I loved talking with them. They understood that the world around them is big, interesting, and different, and I started to realize how much I wasn’t like them at their age. Of course, the web has given everyone access to the rest of the world, and with it, an understanding of different cultures that I didn’t know as a teen. But I was fascinated by how living in a different country, even for a short time, made them appreciate and respect this giant, beautiful, diverse world of ours. They inherently knew that our town was a tiny little blip on a great big map. I didn’t get that as a teen.
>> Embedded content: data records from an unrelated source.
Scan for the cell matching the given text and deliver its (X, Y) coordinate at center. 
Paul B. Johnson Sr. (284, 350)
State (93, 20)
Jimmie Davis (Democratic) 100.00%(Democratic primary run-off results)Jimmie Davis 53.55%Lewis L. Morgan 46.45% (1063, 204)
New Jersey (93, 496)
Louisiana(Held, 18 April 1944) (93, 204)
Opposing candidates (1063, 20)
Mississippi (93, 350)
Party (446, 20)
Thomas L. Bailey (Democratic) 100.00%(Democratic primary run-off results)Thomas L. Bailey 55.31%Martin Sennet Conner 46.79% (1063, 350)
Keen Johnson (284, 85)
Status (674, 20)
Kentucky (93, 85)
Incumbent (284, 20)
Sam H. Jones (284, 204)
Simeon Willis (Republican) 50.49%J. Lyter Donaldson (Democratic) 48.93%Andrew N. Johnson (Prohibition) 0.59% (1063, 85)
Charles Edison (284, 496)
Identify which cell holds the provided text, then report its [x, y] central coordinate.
I started to wonder if I was writing something more than a fun story with some cool travel destinations. What if the places I’d been inspired readers to branch out, to see the larger world beyond the safe one they knew? If my personal literary hero, Judy Blume, had written a story about a girl who visited Surat Thani, I might have wanted to travel the world at 13 rather than 28.
I got excited about giving readers the travel bug. Mosquito free.
Make Any Place a Destination
Unlike my characters, I don’t possess any supernatural talents, but “traveling like a writer” has given me a magical power I never expected: I now see every location as a fascinating destination. And guess what? You already have that power too.
Look around you.
Your readers want you to take them away. Anywhere. What looks boring to you is interesting to other people because it’s different. So show them your small town—many people don’t know what it’s like to live in one. Show them your big city—most people are fascinated by the idea of growing up in a busy metropolis. Show them your school and your local bookstore and your best friend’s car and your life with your parents. Travel down your street and look at it as if you’re seeing it for the first time. Take it the details. Then write about them.
Give your readers an adventure they wouldn’t have otherwise.
Remember, your experiences might seem small and inferior compared to other people you know, but they’re yours. That makes them unique. That makes you an expert.
So there. I wasn’t sure I could pull it off, but I did it. I told my travel story.
And now it’s your turn.
Writing Challenge: Tamara Ireland Stone takes readers on an incredible journey around the world and through time in her debut novel, Time Between Us. Now it’s your turn:
In 300 words or less, write a description about where you live—a street in your town, your favorite restaurant, a local beach or park—as if you’re seeing it for the first time. Tag your writing TravelChallenge.